Your new kitchen deserves your full attention in planning, from top to bottom. It’s easy to get focused on the semi custom cabinets, the appliances and the floor. You see all of these each time you walk into the kitchen and all three elements play a crucial role in your new kitchen design. Yet your kitchen ceiling can also have a big impact on your kitchen design, so let’s look at some ways you can enhance your new kitchen with some serious ceiling style…
Paint the kitchen ceiling
At Wellborn Forest, we love color and we know you do too. That’s one reason we offer our color-matching service, so you can get exactly the color you want on your new semi custom cabinets. But how about painting your ceiling with color? We’ve seen beautiful ceilings painted robin’s egg blue, spring green and even a simple antique white. Painting your ceiling can also be a quick fix if your budget doesn’t allow for anything more elaborate or if you’re remodeling an old kitchen and you have imperfections to hide.

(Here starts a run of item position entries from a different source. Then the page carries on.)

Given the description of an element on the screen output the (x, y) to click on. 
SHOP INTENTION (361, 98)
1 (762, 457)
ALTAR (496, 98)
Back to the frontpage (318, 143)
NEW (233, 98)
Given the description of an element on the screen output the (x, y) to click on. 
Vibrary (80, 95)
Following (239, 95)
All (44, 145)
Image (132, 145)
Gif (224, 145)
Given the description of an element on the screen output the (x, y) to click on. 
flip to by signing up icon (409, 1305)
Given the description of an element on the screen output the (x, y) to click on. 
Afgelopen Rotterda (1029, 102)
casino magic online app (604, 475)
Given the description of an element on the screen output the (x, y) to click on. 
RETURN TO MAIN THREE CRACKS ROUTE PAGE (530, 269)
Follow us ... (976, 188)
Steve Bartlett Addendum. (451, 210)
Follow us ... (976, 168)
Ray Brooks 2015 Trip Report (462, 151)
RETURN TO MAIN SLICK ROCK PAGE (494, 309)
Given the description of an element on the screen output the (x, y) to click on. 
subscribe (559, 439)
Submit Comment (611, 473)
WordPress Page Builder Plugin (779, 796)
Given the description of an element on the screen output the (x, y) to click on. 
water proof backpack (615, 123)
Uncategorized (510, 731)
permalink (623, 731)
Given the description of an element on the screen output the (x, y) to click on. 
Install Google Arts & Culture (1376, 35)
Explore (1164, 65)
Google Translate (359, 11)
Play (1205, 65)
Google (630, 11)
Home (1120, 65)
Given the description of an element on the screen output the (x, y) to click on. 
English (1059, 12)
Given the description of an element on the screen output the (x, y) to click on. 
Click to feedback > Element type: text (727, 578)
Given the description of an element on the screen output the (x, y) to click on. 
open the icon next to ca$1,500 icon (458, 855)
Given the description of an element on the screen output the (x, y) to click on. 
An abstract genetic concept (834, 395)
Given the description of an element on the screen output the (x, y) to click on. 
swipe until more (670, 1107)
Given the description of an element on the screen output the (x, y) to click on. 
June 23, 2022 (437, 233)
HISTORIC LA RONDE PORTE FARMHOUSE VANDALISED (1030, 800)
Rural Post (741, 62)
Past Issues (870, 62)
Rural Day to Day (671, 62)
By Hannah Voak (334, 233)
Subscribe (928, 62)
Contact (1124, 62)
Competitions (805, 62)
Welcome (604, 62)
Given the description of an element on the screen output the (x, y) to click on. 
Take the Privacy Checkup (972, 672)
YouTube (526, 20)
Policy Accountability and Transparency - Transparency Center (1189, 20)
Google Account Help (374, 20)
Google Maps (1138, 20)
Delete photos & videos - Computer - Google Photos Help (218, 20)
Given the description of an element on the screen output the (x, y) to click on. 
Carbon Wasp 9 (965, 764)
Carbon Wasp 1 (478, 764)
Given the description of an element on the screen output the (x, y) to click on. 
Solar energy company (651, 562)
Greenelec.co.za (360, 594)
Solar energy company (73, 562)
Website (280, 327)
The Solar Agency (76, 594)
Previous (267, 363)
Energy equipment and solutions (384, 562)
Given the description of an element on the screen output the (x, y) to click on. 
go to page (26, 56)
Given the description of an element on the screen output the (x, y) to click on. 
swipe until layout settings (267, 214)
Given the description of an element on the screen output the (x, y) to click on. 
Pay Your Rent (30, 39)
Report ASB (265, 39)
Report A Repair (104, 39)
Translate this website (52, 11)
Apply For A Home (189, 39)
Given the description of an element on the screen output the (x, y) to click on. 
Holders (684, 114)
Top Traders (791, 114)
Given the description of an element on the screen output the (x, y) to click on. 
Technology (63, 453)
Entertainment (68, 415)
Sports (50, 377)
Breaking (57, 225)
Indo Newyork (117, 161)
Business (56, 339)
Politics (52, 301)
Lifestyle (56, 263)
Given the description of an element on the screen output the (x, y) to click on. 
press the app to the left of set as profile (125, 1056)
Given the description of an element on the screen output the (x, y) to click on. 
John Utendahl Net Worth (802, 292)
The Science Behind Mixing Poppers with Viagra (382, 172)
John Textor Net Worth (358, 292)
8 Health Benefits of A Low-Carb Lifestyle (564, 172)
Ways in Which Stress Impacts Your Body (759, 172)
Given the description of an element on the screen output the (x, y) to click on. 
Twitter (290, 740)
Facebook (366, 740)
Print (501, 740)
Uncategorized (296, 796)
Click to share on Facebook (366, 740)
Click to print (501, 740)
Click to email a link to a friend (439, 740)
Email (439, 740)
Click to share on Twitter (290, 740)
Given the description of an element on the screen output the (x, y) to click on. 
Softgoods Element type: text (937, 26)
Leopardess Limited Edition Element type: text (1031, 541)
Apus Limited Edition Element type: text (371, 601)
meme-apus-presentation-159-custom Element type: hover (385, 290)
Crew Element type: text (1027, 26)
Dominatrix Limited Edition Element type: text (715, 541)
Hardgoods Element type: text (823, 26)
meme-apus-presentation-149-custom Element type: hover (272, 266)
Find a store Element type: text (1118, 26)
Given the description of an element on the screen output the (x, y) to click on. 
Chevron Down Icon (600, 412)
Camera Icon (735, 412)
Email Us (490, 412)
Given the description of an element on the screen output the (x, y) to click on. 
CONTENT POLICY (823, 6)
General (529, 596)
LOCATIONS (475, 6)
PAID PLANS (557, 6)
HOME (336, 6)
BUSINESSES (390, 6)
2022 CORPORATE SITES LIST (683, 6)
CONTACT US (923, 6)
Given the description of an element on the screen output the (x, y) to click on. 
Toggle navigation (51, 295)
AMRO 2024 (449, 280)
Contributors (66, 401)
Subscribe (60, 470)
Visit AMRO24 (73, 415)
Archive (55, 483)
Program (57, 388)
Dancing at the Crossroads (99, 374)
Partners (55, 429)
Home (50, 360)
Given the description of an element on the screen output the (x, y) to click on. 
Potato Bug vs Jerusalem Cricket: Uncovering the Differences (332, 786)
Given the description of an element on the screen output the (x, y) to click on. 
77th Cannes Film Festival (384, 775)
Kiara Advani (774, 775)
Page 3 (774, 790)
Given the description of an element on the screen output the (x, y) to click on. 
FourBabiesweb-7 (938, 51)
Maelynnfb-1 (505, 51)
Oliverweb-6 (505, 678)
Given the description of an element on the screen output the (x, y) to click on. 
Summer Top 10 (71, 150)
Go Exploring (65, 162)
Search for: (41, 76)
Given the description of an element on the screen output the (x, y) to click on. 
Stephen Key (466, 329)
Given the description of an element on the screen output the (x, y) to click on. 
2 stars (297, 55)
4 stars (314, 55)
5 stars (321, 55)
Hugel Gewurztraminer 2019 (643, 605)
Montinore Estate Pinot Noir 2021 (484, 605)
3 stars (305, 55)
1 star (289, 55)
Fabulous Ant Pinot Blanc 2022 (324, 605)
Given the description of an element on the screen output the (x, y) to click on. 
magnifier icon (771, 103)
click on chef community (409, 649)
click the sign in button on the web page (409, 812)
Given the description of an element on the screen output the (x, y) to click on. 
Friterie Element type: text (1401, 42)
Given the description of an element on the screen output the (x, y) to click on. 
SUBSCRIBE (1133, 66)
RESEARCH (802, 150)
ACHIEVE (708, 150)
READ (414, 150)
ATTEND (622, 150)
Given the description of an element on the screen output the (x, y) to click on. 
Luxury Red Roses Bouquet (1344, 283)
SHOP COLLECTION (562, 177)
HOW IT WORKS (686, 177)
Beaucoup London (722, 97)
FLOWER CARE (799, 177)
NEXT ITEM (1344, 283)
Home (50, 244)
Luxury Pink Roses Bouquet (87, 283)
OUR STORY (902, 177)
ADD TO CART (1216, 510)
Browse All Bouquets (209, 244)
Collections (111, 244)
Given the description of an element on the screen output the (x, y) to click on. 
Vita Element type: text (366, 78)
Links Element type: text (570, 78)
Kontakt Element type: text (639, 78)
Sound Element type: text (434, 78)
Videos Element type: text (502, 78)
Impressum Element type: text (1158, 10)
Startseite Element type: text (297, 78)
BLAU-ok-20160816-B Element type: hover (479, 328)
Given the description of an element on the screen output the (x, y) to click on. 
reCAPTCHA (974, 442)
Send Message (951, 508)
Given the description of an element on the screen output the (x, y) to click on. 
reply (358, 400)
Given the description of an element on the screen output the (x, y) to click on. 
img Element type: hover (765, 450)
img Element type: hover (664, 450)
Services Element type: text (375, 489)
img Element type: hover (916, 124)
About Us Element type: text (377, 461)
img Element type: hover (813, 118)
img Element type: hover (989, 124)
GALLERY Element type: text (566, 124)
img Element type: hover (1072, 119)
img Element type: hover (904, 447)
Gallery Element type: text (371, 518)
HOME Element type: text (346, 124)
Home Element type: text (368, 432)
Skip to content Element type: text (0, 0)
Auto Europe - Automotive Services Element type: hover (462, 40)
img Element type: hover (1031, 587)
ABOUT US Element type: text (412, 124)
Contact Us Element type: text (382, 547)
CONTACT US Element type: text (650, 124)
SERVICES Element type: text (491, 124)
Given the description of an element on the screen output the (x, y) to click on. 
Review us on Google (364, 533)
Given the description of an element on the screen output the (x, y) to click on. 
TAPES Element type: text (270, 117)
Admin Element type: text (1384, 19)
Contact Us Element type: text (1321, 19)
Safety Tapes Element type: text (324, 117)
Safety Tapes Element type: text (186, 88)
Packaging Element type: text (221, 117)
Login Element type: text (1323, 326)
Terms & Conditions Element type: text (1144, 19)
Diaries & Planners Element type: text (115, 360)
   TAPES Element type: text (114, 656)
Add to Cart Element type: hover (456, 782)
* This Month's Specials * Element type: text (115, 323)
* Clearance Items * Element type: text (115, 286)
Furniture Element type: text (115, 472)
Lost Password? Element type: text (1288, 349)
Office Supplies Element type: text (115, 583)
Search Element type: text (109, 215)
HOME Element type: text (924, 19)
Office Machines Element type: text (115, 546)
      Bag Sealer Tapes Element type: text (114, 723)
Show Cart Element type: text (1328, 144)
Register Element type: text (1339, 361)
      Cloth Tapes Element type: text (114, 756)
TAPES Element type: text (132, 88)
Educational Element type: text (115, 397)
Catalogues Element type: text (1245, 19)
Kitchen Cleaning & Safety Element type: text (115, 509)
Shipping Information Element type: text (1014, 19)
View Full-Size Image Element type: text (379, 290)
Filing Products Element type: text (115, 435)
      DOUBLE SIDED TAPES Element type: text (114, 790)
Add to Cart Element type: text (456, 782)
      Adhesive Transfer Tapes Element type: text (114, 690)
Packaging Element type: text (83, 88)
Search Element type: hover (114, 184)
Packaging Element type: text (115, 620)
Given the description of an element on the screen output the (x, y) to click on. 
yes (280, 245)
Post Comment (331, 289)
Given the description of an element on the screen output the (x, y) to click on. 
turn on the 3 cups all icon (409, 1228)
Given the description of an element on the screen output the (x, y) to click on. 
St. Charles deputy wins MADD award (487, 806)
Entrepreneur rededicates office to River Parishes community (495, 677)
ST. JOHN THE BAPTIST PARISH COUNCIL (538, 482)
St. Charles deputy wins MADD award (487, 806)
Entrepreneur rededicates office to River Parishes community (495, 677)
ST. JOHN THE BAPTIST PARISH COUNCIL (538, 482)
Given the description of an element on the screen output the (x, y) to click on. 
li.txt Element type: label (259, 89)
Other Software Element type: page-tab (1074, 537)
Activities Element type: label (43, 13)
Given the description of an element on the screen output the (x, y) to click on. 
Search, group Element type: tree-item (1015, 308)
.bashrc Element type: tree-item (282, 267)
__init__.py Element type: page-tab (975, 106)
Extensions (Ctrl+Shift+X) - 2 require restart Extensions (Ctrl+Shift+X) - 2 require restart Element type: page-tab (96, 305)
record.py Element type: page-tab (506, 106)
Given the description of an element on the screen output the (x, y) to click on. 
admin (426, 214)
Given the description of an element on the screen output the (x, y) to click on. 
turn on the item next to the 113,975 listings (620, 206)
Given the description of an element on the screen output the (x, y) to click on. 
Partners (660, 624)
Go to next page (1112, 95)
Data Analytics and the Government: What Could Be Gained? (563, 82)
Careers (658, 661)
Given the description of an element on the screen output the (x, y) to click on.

Create a beadboard ceiling
Only take a quick look at Pinterest and you’ll see beadboard ceilings are quite popular in today’s kitchen designs. Beadboard ceilings can be painted the classic white, or they can be painted a color like we’ve described above. Some homeowners add coffers or beams to create even more visual interest with their beadboard kitchen ceilings.
Use planks instead of beadboard
For a more rustic kitchen design, some homeowners are using planks on their ceilings, and leaving the wood natural or using stains rather than paint. We’ve seen lovely light woods, darkly stained plank ceilings, and every shade in between.
Add interest with faux beams
Faux beams can be rustic, heavy wood beams that give your kitchen a substantial feel, or they can be refined, painted white, and trimmed for elegant visual detail. Beams can go over flat painted ceilings, or over ceilings covered with panels, beadboard or planks. And best of all, they’re fake, meaning they don’t bear any weight, so you can place them wherever you want.
Get fancy with a coffered ceiling
Coffered ceilings seem to be very popular for kitchens right now. A coffered ceiling has a grid of beams with sunken panels, and it can be built over any other kind of ceiling described above (except one with faux beams, of course). These beams can be plain and streamlined or detailed with molding and lots of edges.
Choose a tin ceiling
Punched tin ceilings are reminiscent of architecture of old, but homeowners today are giving tin ceilings a fresh new look and with surprising versatility. Tin can be used with beams and in a coffered ceiling. Tin can be painted or distressed, old looking or shiny new. If you like the look but don’t want to cover the whole ceiling, you can use tin on only part of your kitchen ceiling, such as over the kitchen island, for example.
Get detailed with stenciling
Stenciling is one last design idea for your kitchen ceiling. Stenciling can be done on only a section of your ceiling, such as to call attention to a gorgeous vent hood over your range, for example, or as a border or over the entire ceiling. The choice is yours! Stenciling–like paint–is a low-cost alternative that can add visual interest to your kitchen without much cost. And–like paint–it’s easily painted over later if you tire of the design.
Fancy kitchen ceiling style is not required for a gorgeous new kitchen, however. Even if you decide to stick with a plain white painted ceiling for now, your semi custom cabinets will be enough to give your new kitchen the look you’ve dreamed of at a reasonable price.